Kinda weird, don’t you think?

So, this begs the question, why is it women think that men just want to fix everything? Well, maybe it’s the spirit of reciprocity, because women are always there to fix our problems (as men). Behind every strong man is a good woman…that kind of thing. Women are the ones who traditionally put band-aids on our boo-boos and kiss them to make them feel better. They are the ones who bust out the map or tell us to pull over and ask for directions if we get lost. They are the ones who will see a hole in our jeans and get out the needle and thread. I’ve heard more “This is what you oughta do” from women than I’ve ever heard from men. I’ve heard them say it to each other too.

Men probably just figure that if a woman is talking about a problem, in the spirit of reciprocity, he is obligated to give a solution. It gets called “mansplaining.”

Perfect example of this is something I saw on TikTok. A woman noticed that her boyfriend had put a solitary egg on top of her egg carton in the fridge. She posited the question to some male friends and they told her that the other carton was probably empty except for that one egg, but rather than leave it in the fridge, he decided to put that egg on top so it would get used before the newer eggs.

Her mind was BLOWN. She called it “positive mainspaining.” Hold on. I already know what you are thinking. It gets better.

In the comments she got dogpiled by her viewers (99% male) that it wasn’t mansplaining. It was just a man answering a question she had asked.

So, in giving her this information in her comments (and I’m talking HUNDREDS of interations of this) that was completely obvious…guess what. They were mansplaining.

So, my friends–my male friends especially–you don’t need to correct someone, you don’t need to offer solutions or unsolicitied advice. You don’t need to fix anything (unless YOU broke it). You just need to listen. Like really listen. And maybe offer her a snack.

And ladies. Same.

Advice/assistance/etc. requires consent. Always be sure to ask if someone needs help first and then ask them what anybody in retail can already tell you the first question you should ask anyone.

“How can I help you?”

That’s not falling into gender roles and stereotypes. That’s just being a good listener. Isn’t that just what we usually all want? Unless they say “Tell me how to fix this.”

Then work together to fix it. Because even if you “fix” someone’s problem, they might wind up resenting you for it.

Free Advice

Tonight I’m feel a little bit exhausted. I can feel my buckets are getting empty again. This happened last weekend too. I’m learning to not feel guilty about it. Today was a hard chapter to write about. It had a lot to do about anger.

I’m going to take the wayback machine and explain it a little bit.

When I was married, the house was always loud. Someone was always fighting, the TV was always blasting, and someone always had to be outraged about something. I had actually been told more than a few times that I wasn’t “angry enough” about something. So, like getting stuck in the mud, I would back up a little bit and get another run at it. Plowing right through some kind of berm of humanity and right into irate assholiness.

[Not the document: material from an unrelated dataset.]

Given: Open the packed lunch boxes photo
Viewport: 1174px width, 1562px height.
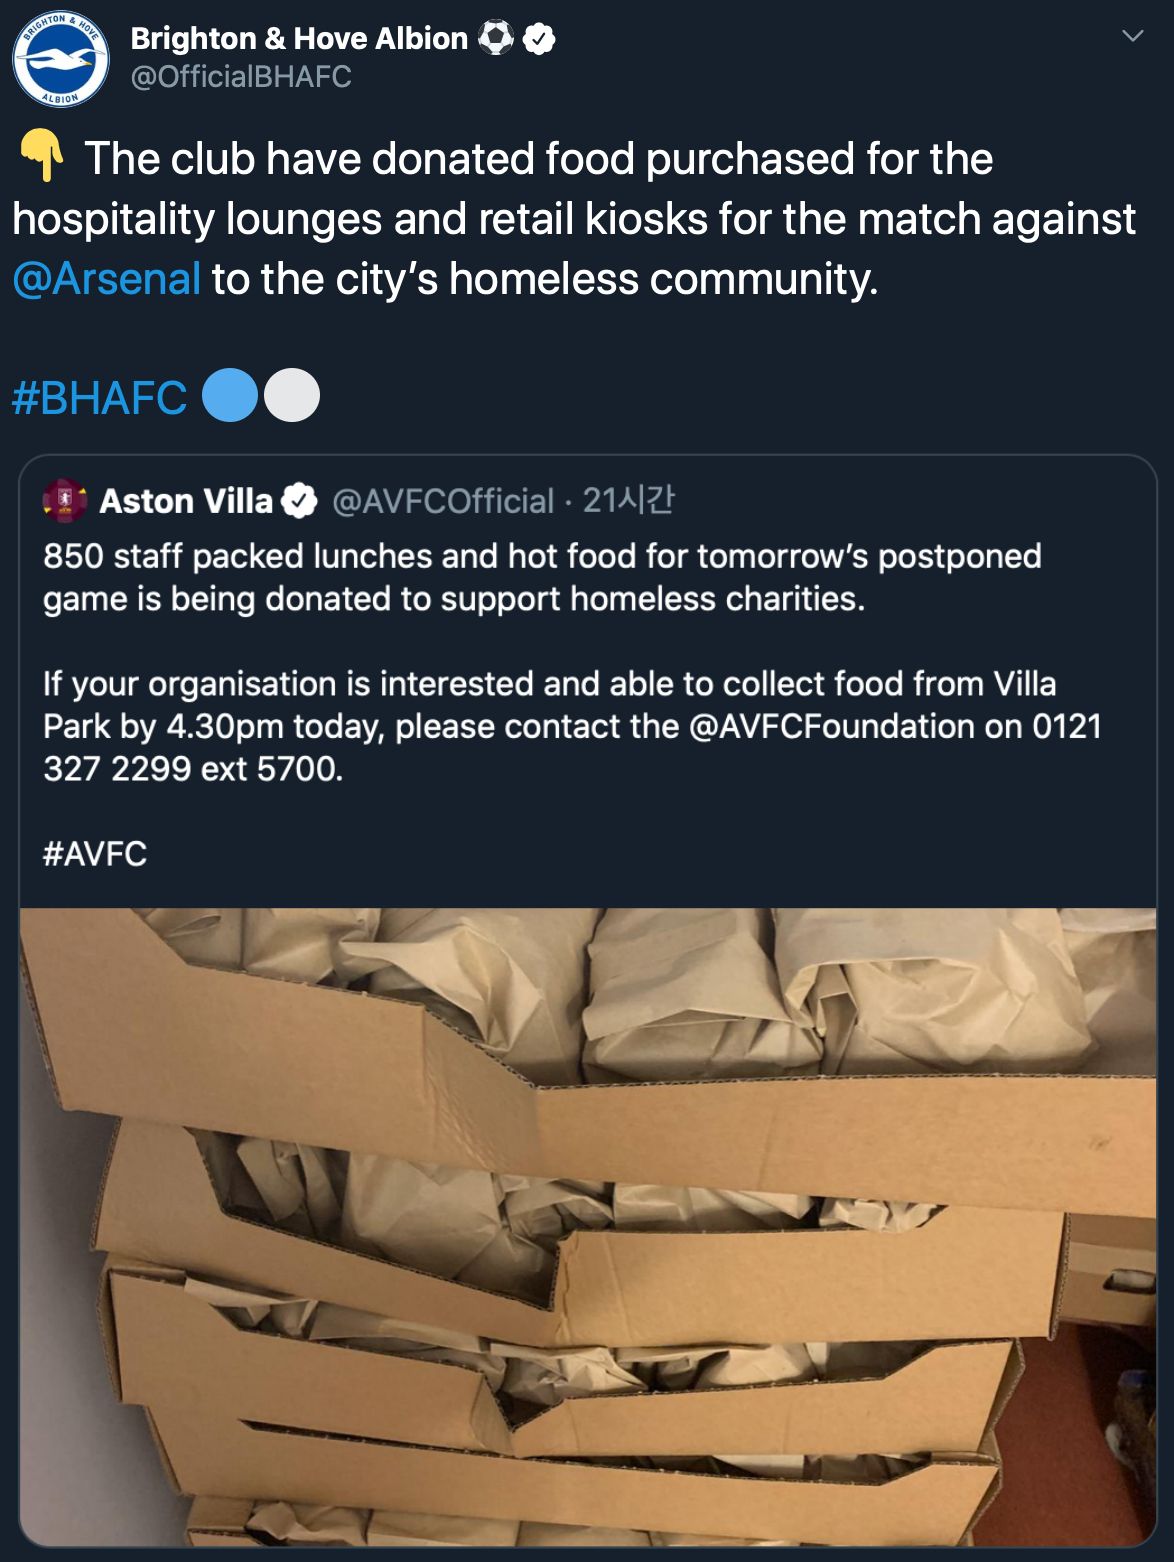Looking at the screenshot, I should coord(588,1226).
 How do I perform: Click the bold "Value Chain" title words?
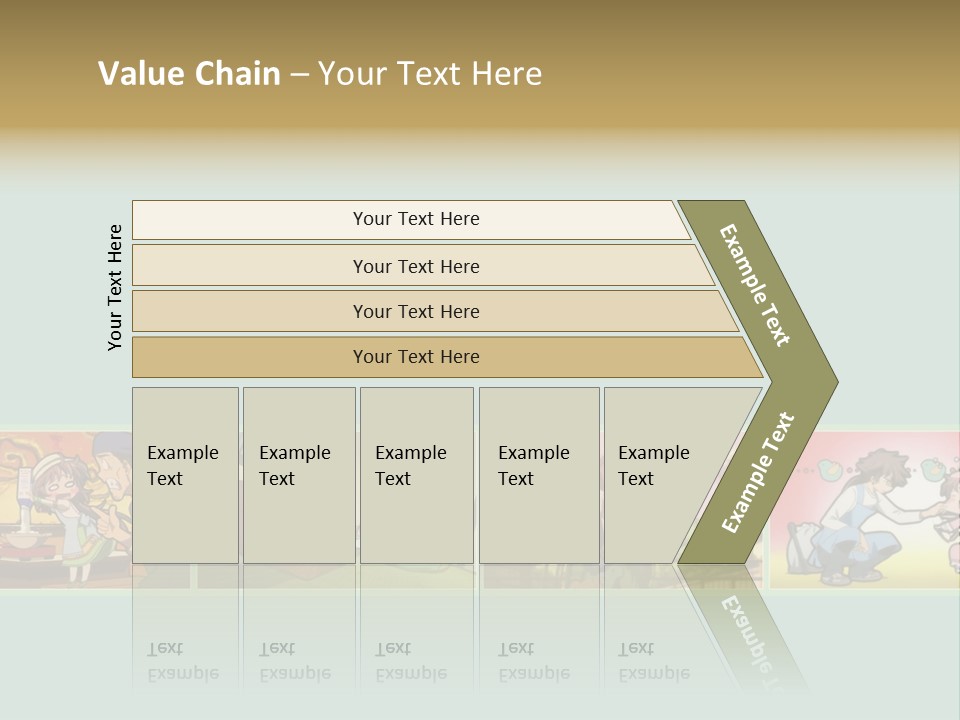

I hated living like that. So, when I was first out on my own, in spite of all the divorce drama, I worked hard to not be angry. You see, when you are angry, it’s a cheap source of energy. For quiet nights like tonight when I’m just a little quiet, anger is like those pills they sell at truck stops to keep the truckers awake. It gives you energy, but it is also killing you.

Anger gives you a cortisol drip, which triggers your fight or flight reaction. So, whether it was fighting each other, fighting the kids to eat their food, or fighting with random strangers in the store who looked at my ex “weird” I had a constant fuel that seemed to have no limit.

Nowadays, I just worry. It’s the same result. It gives you energy, but that anxiety will kill you eventually. There’s a lot of things I cannot fix. And a pro-tip, all that worrying won’t fix anything. But it gives you energy. As it kills you.

It’s the same drug really. Cortisol. Cortisol also causes you to gain weight (and I’ve heard that a reason for this is fatty and carby foods help regulate it by triggering a comfort response).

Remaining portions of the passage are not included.